My Dear Hamilton by Stephanie Dray and Laura Kamoie

The last line of chapter one in Stephanie Dray and Laura Kamoie’s latest novel, My Dear Hamilton, sets the stage for this compelling novel about the forging of America: “But how, I wondered, could a daughter make a difference?” And what a difference Eliza Schuyler Hamilton made.

Not being a student of American history—the Canadian curriculum is, not surprisingly, more focused on Canadian matters—I found both American’s First Daughter and My Dear Hamilton fascinating portrayals of the men and women who played pivotal roles during the revolution and the founding of this great nation.

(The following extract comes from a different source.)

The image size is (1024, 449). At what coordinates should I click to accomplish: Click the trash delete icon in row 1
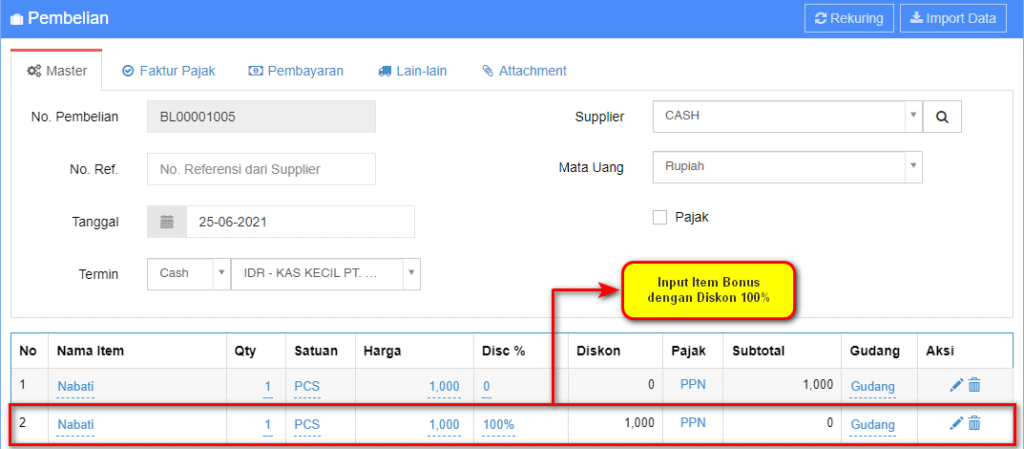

Beginning in 1777 with a victory against the British at Saratoga, My Dear Hamilton tells the story of Alexander Hamilton through the eyes of his wife Eliza. Dray and Kamoie bring great richness to Alexander and Eliza and the many famous people involved: James Monroe, Benedict Arnold, Lafayette, Aaron Burr, James Madison, General Washington, John Adams and others.

Two aspects were of particular interest to me: the complex and exceedingly difficult process of drafting America’s constitution; and, the intense love and strife of Eliza and Alexander’s marriage. It’s an emotional roller coaster with passion, greed, war, betrayal, love, scandal, mutiny, death, corruption, infidelity, and treason playing centre stage at various times.

My Dear Hamilton is superb historical fiction.

FOR MORE ON READING & WRITING HISTORICAL FICTION follow A WRITER OF HISTORY (using the widget on the left sidebar)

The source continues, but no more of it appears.